The other kzin's orange-and-black ruff lifted with pride at Rrowl-Captain's words of praise. “It would not have been possible, Dominant One, without the aid of Alien Technologist.” He paused, scratching with a careless claw beneath his whiskers reflectively. “The monkeys do not make sense, Leader. It is difficult to understand their design philosophy. If we only had a Telepath —”
Rrowl-Captain snorted dismissal. “Indeed; we do not. Placing dream-fangs on prey does not fill a Hero's belly nor honor the Great Web of Existence.” He paused. “These monkeys are, as you say, different from Heroes, different from Kdatlynos, different from Chunquen, different even from our loyal Jotoki. The One Fanged God made slaves in different forms to serve our different needs.”

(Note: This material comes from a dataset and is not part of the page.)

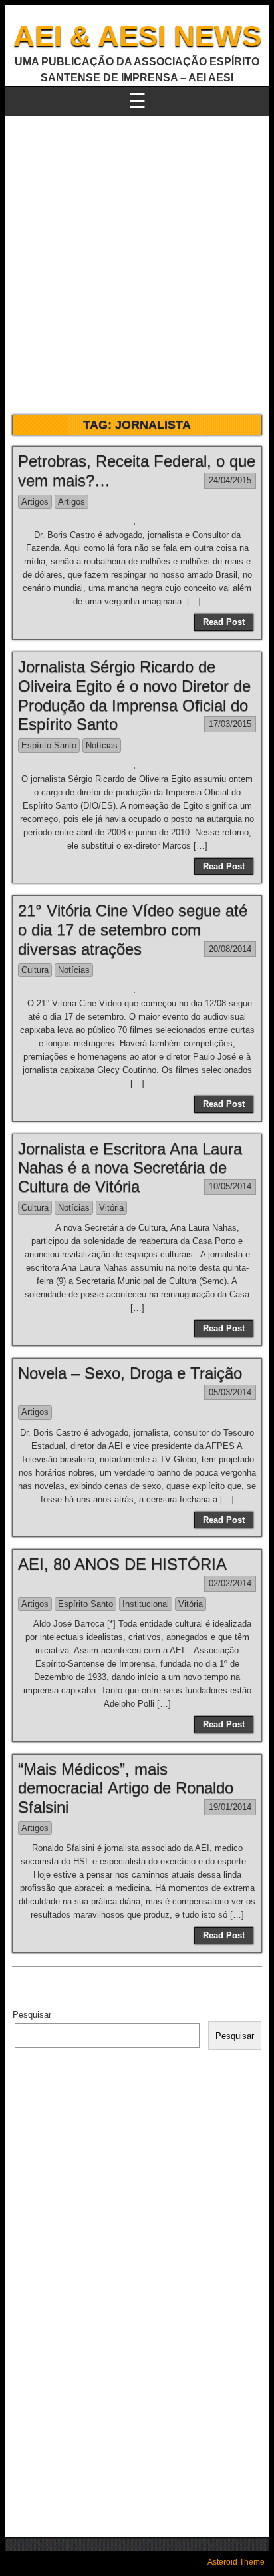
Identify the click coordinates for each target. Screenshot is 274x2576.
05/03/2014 (230, 1392)
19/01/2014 (230, 1807)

“As you say, Leader,” Navigator agreed, obedience stiffening his spine.
“Even an unblooded kitten could set fangs in such facts.” Rrowl-Captain dismissively changed the subject as obvious. He gestured at the forward thinscreen with a sharp black claw. “Your attention to detail in adroitly taking us through the magnetic force-lines is especially noteworthy.”
Navigator put sheathed claws to face in recognition of the compliment. “It was as you commanded, Dominant One. Alien-Technologist and I stalked fact and hypotheses in our planning. The monkeys do not use our gravitic polarizers so they do not have force shielding, as we do; they must rely on primitive magnetic fields for protection.” His tone burred contempt.
“Yet these fields are of great power,” Rrowl-Captain rumbled low in warning. “Do not underestimate monkey tricks. They may lack honor seen in the light of the Teaching of the One Fanged God, but such strategies can still slash the most noble Hero's tail in two through overconfidence.”
“As you command,” the other kzin deferred with a hiss. He highlighted the path of Belly-Slasher on the thinscreen schematic with a few claw slashes at his console; they were moments from rendezvous with the large airlock structure identified earlier by Alien-Technologist.
“There are no signs of activity from the target?” Rrowl-Captain inquired.
“No, Leader. Only the contra-matter drive and the magnetic-field equipment appear to be functioning optimally. No laser ranging or microwave emissions. Nothing.” Navigator purred in thought. “Perhaps the monkeys were killed by life-support failure or some other catastrophe, only leaving a few automated subsystems in order?”